I have been playing with this app, and found it very easy to use. First, you have to select one of the many available indicators, one or several countries, and the time-span you wish to plot. The first picture below shows a (very small) part of the list of indicators. Unfortunately, on my iPhone I was only able to access the indicators starting with A to C. I suppose the others will be added soon.

The second image shows the screen in which the plot is set up: an indicator is selected, and some countries are added to the list. After saving these settings, a screen pops up with more plots you defined (third image). It is very nice to be able to save some of the data you want to be able to access quickly. Selecting one of these shows the graphic as line-plots (fourth image). You can even save the image of the graph to your photo-library, or send the image or it’s data to an e-mail address. Unfortunately, on my iPhone, the graph doesn’t show properly: the lines do not align to the x-axis. In addition: I do not think these particular lines representing fertility rates are all that accurate.

The idea of a WorldBank DataFinder app for the iPhone is very nice. I think the app is well designed: it is easy to set up a graphic, and you can store several graphics for easy reference later on. In its current version, some serious bugs are present, but these will be resolved easily, I reckon.
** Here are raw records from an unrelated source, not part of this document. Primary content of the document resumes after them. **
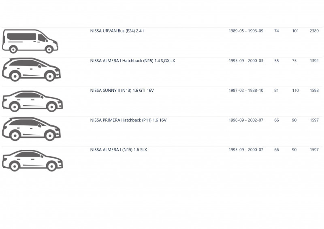Select NISSA SUNNY II (N13) 1.6 GTI 16V
This screenshot has height=229, width=324.
[122, 91]
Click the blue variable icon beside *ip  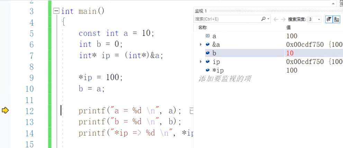click(208, 70)
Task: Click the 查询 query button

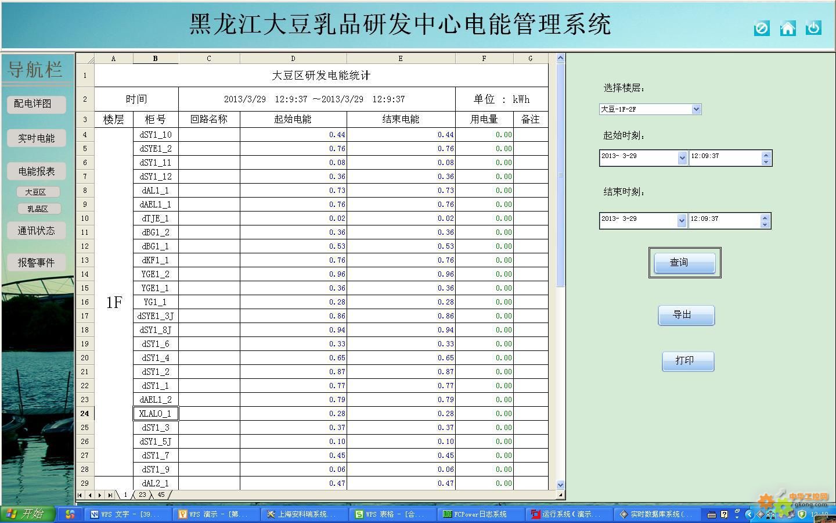Action: coord(684,263)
In the end, this is going to be a great app, but some bugs need to be ironed out first.

I reviewed version 1.1 of the World Bank DataFinder app, on my iPhone 3g (OS version 3.1.3).

World Bank Open Data Initiative

Rense Nieuwenhuis — Mon, 24 May 2010 10:00:41 +0000

Following upon my declaration of the Decade of Data, I think it is very impressive that the World Bank decided to share its data. As part of their ‘open data initiative’, data from their large number of databases is made available through the internet. Together, these databases encompass over 2,000 indicators of countries all over the world, many of them covering a time-series of 50 years. Topics include:

If the mission of the World Bank is to “fight poverty with passion and professionalism for lasting results and to help people help themselves and their environment by providing resources, sharing knowledge, building capacity and forging partnerships in the public and private sectors”, I believe this initiative can but help. More data, more dissemination, and more people using the data will all contribute to more knowledge.

The website allows for making graphics, maps and tables using the data. It is also possible to download the data: be sure to do so, for it immediately gives access to the complete time-series. Moreover, the World Bank created an interface allowing other applications to access the data directly. One cool application using this is already created by the people of the World Bank themselves, for an iPhone application is available. Imagine having all this data in your pocket!

Thanks to

Have a great Decade of Data!

Rense Nieuwenhuis — Wed, 12 May 2010 10:00:41 +0000

Now that I am trying to get to a regular blogging schedule, I realized that I have not wished my readers a happy new year. Although I am traditionally late with these kind of things, I suppose now is too late to wish you all a very happy 2010. But, perhaps it is not too late to wish you all to have a great new decade?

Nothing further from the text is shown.